Source text>

The `uncondExact2x2` function gives unconditional exact tests and confidence intervals for two independent binomial observations. The `uncondExact2x2Pvals` function repeatedly calls `uncondExact2x2` to get the p-values for the entire sample space.

Let X1 be binomial(n1,theta1) and X2 be binomial(n2,theta2). The parmtype determines the parameter of interest: ‘difference’ is theta2 - theta1, 'ratio' is theta2/theta1, and ‘oddsratio’ is (theta2*(1-theta1))/(theta1*(1-theta2)).

The options `method`, `parmtype`, `tsmethod`, `alternative`, `EplusM`, and `tiebreak` define some built-in test statistic function, Tstat, that is used to order the sample space, using `pickTstat` and `calcTall`. The first 5 arguments of Tstat must be `Tstat(X1,N1,X2,N2, delta0)`, where X1 and X2 must allow vectors, and delta0 is the null parameter value (but delta0 does not need to be used in the ordering). Ordering when `parmtype="ratio"` or `parmtype="oddsratio"` is only used when there is information about the parameter. So the ordering function value is not used for ordering when x1=0 and x2=0 for `parmtype="ratio"`, and it is not used when (x1=0 and x2=0) or (x1=n1 and x2=n2) for `parmtype="oddsratio"`.

We describe the ordering functions first for the basic case, the case when `tsmethod="central"` or `alternative!="two.sided"`, `EplusM=FALSE`, and `tiebreak=FALSE`. In this basic case the ordering function, Tstat, is determined by `method` and `parmtype`:

• method='simple' - Tstat essentially replaces theta1 with x1/n1 and theta2 with x2/n2 in the parameter definition. If parmtype=‘difference’ then `Tstat(X1,N1,X2,N2,delta0)` returns `X2/N2-X1/N1-delta0`. If parmtype='ratio' then the Tstat function returns `log(X2/N2) - log(X1/N1) - log(delta0)`. If parmtype='oddsratio' we get `log( X2*(N1-X1)/(delta0*X1*(N2-X2)))`.

• method='wald-pooled' - Tstat is a Z statistic on the difference using the pooled variance (not allowed if `parmtype!="difference"`)

• method='wald-unpooled' - Tstat is a Z statistics on the difference using unpooled variance (not allowed if `parmtype!="difference"`)

Data shown>
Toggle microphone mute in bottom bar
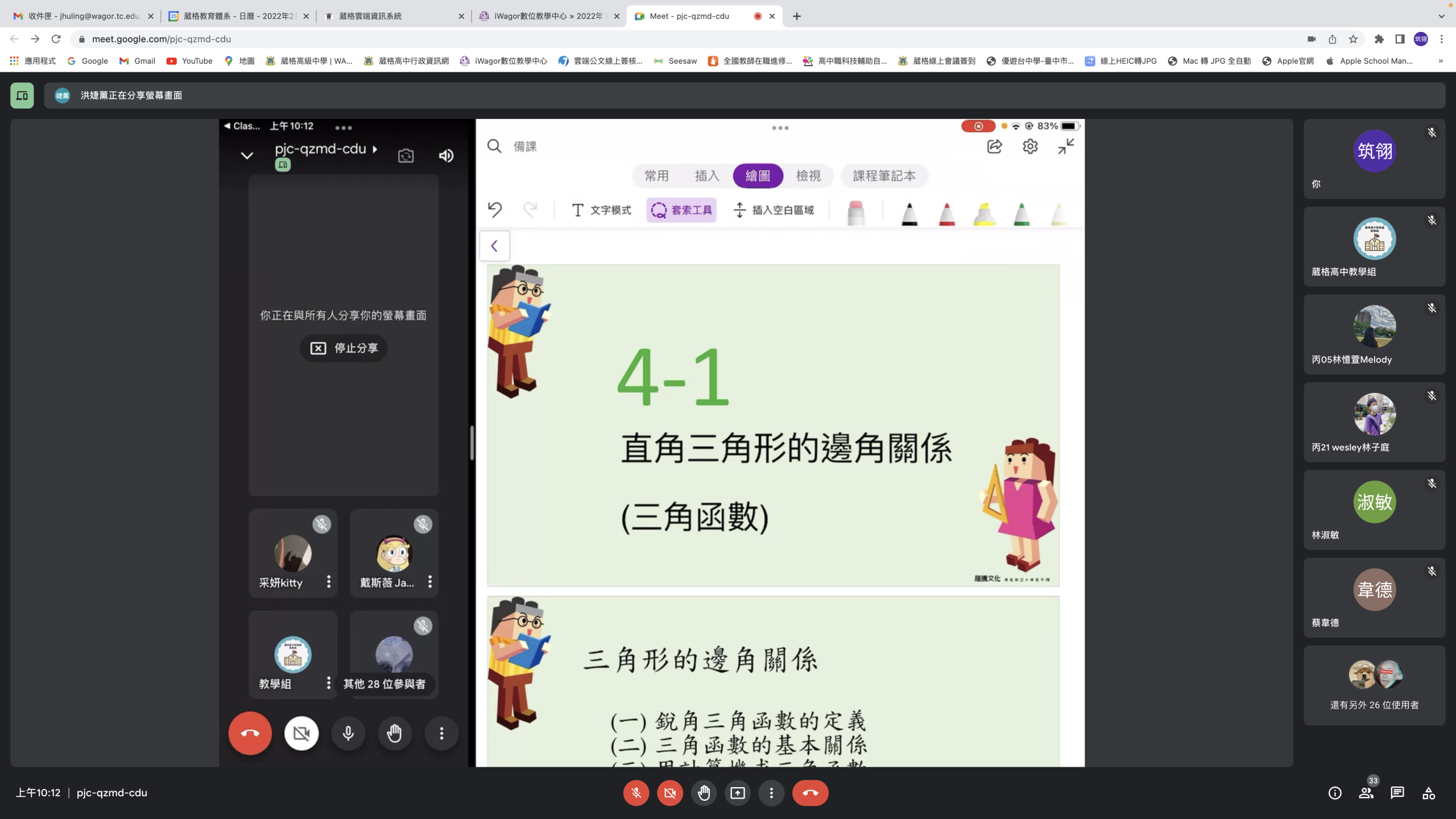 click(636, 793)
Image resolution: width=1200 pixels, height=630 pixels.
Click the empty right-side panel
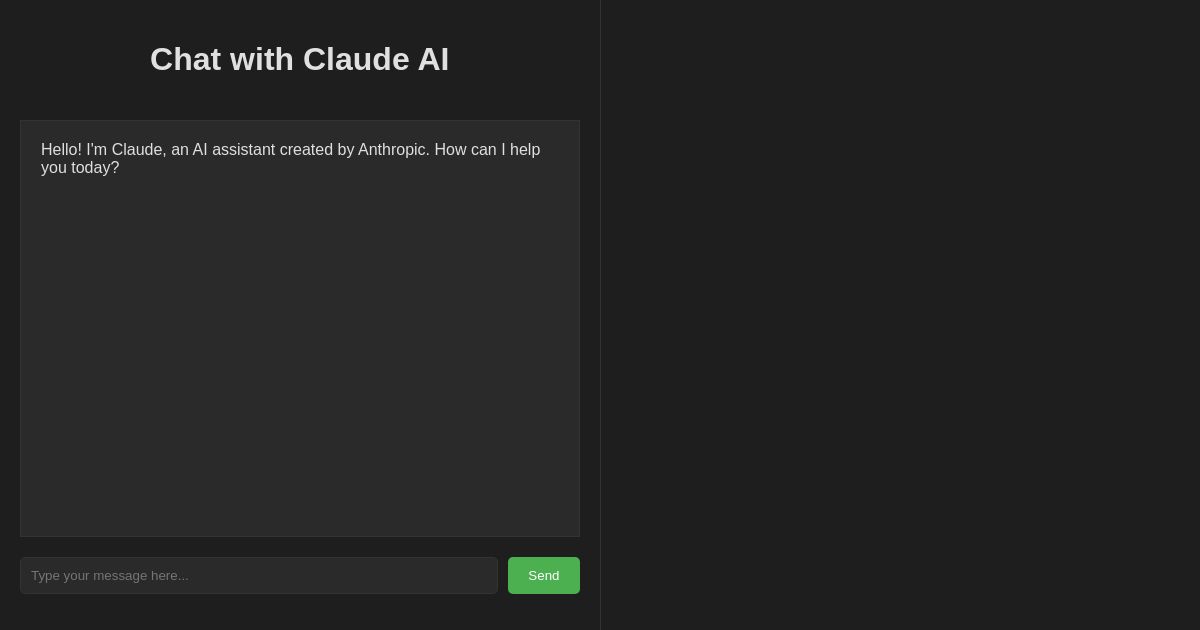pos(900,315)
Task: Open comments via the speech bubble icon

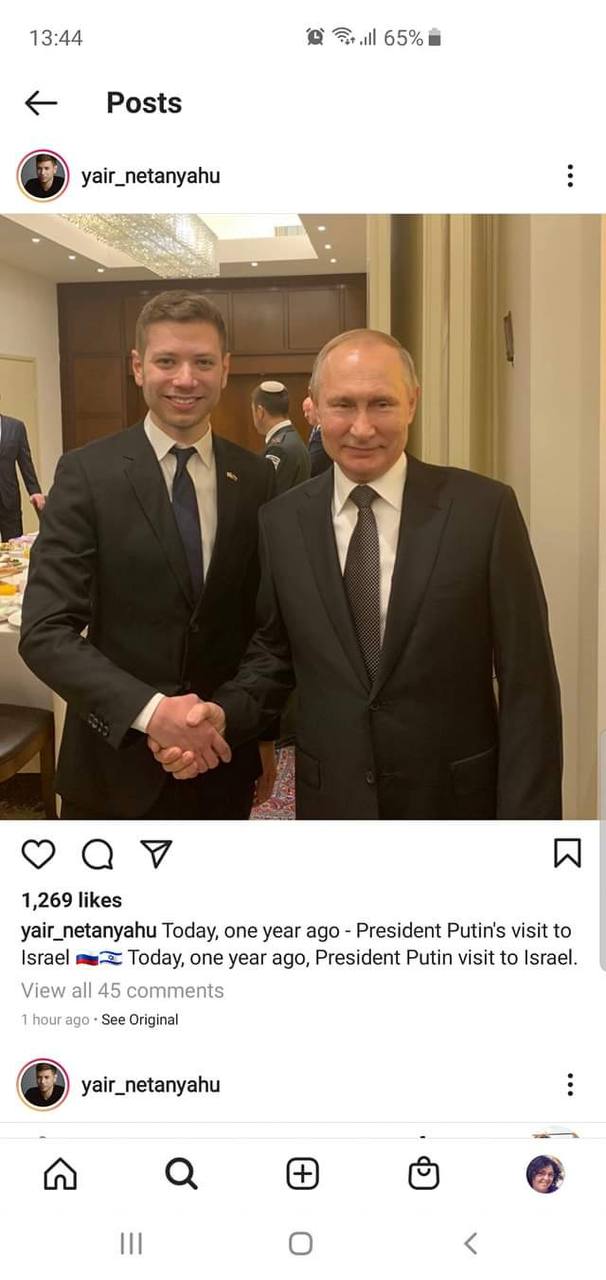Action: [97, 853]
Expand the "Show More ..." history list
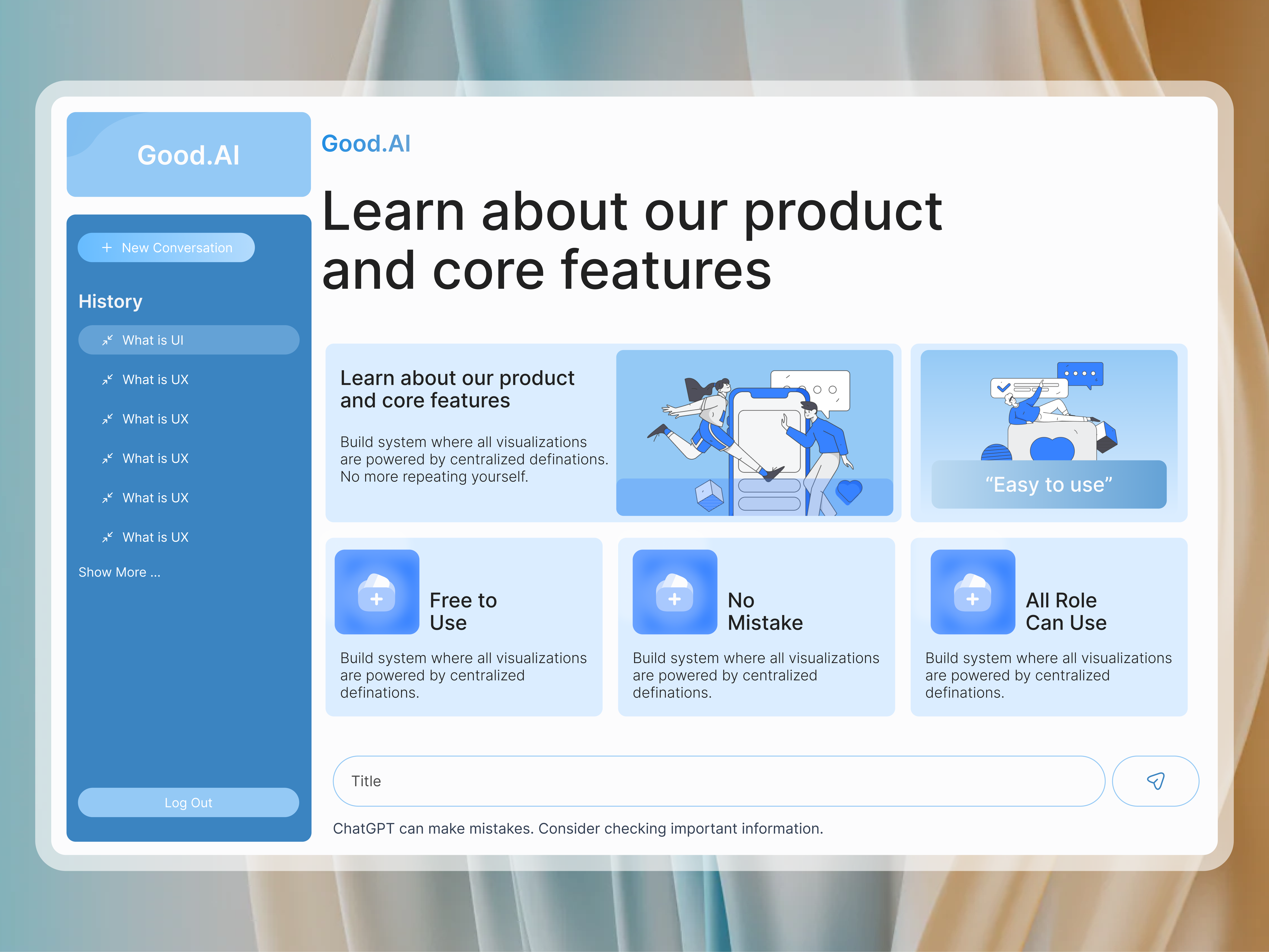The height and width of the screenshot is (952, 1269). click(119, 572)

Problems to work on>
1 - Name the options that the source text says define the built-in test statistic function Tstat.
2 - Arrange the lines of the listing as a numbered list, omitting blank lines and leaving out the pictures.

The solutions>
1 -
- method
- parmtype
- tsmethod
- alternative
- EplusM
- tiebreak

2 -
1. Toggle microphone mute in bottom bar
2.  click(636, 793)
3. Image resolution: width=1200 pixels, height=630 pixels.
4. Click the empty right-side panel
5. pos(900,315)
6. Task: Open comments via the speech bubble icon
7. Action: [97, 853]
8. Expand the "Show More ..." history list
9. The height and width of the screenshot is (952, 1269). click(119, 572)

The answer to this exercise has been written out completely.